EXERCISE
Retype the data below line for line, with no changes. Leave out the pictures.

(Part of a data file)
========

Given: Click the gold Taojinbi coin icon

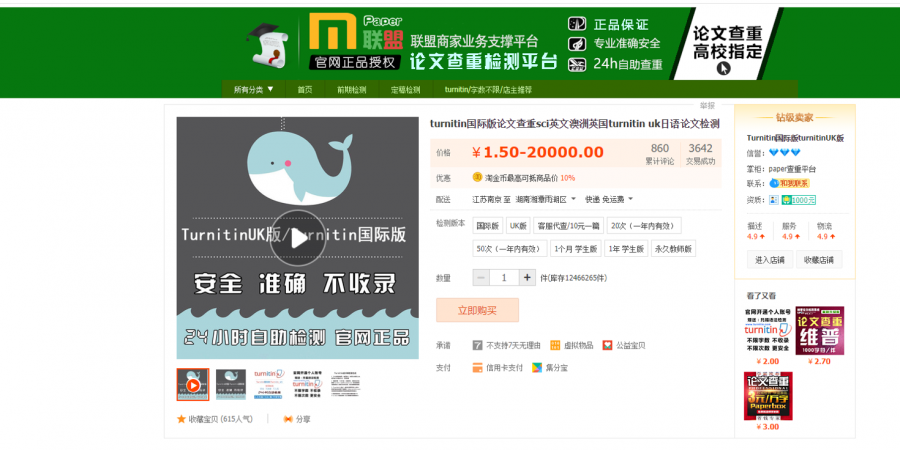Looking at the screenshot, I should (477, 178).
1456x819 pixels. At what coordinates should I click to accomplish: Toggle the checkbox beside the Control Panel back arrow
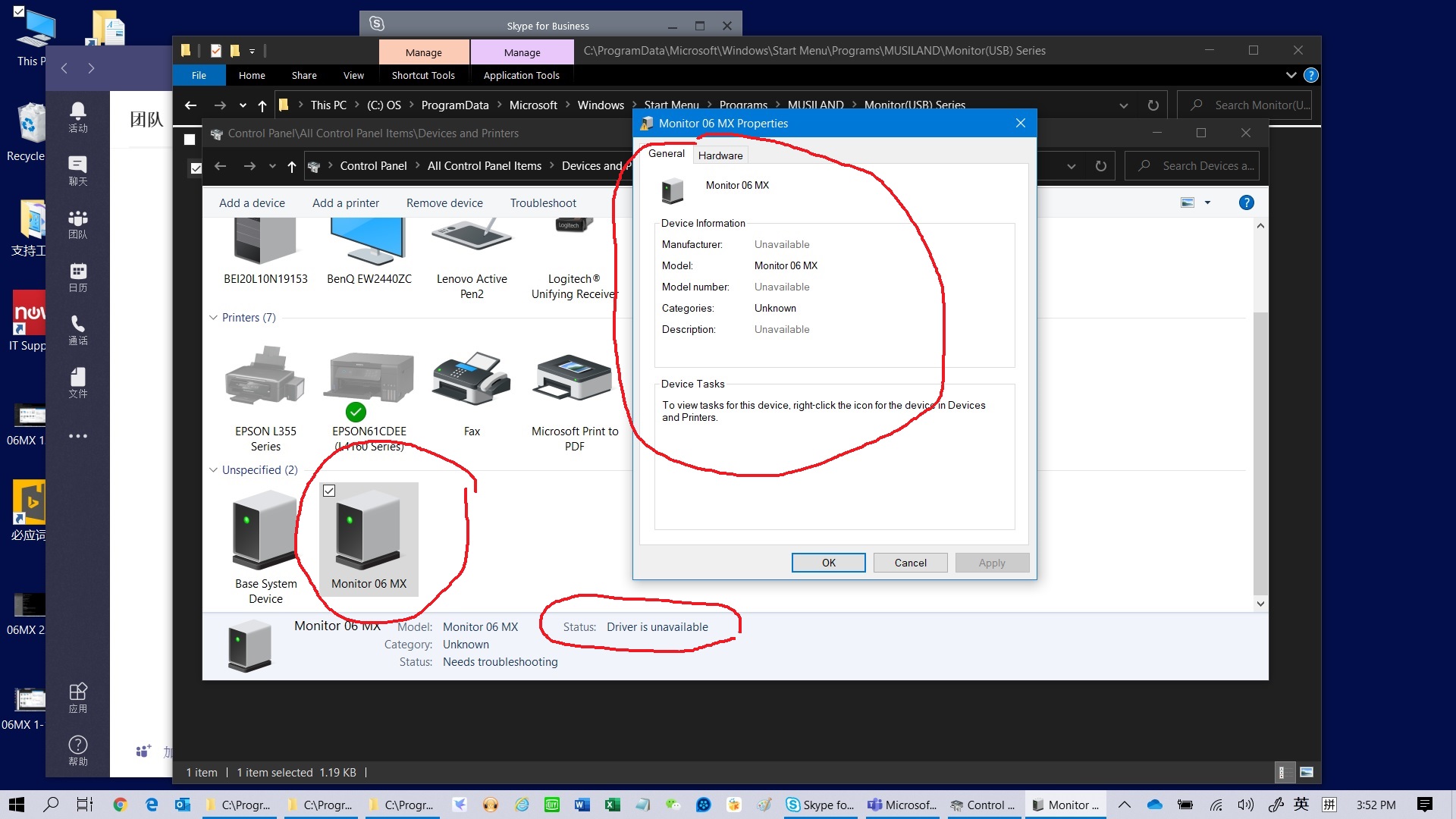pos(196,168)
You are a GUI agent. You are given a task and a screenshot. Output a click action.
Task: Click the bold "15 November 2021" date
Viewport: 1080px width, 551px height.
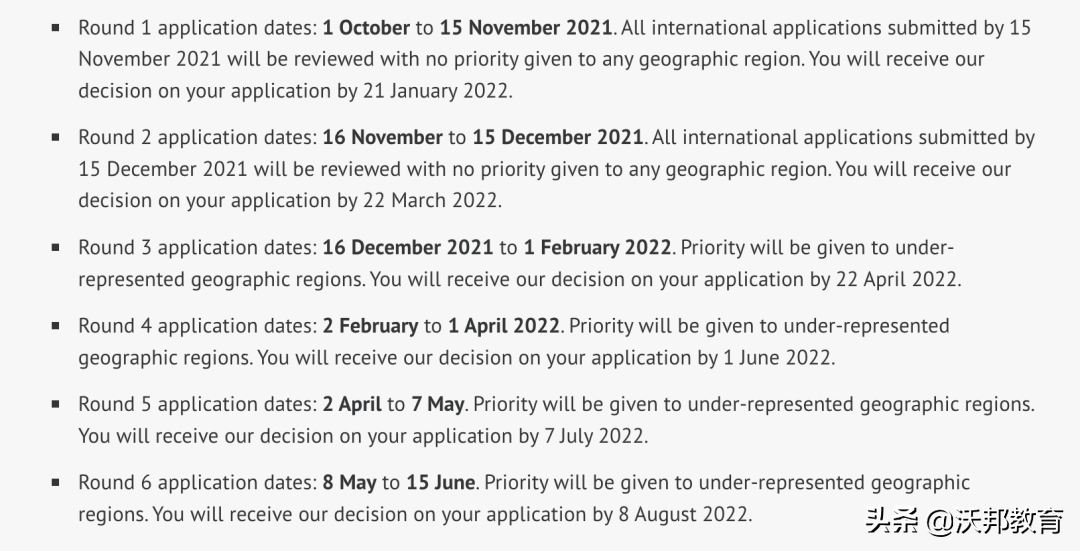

========

RESULT OF THE EXERCISE
Given: Click the gold Taojinbi coin icon

Looking at the screenshot, I should (477, 178).
1456x819 pixels. At what coordinates should I click to accomplish: Toggle the checkbox beside the Control Panel back arrow
pos(196,168)
You are a GUI agent. You are given a task and a screenshot. Output a click action.
Task: Click the bold "15 November 2021" date
Viewport: 1080px width, 551px height.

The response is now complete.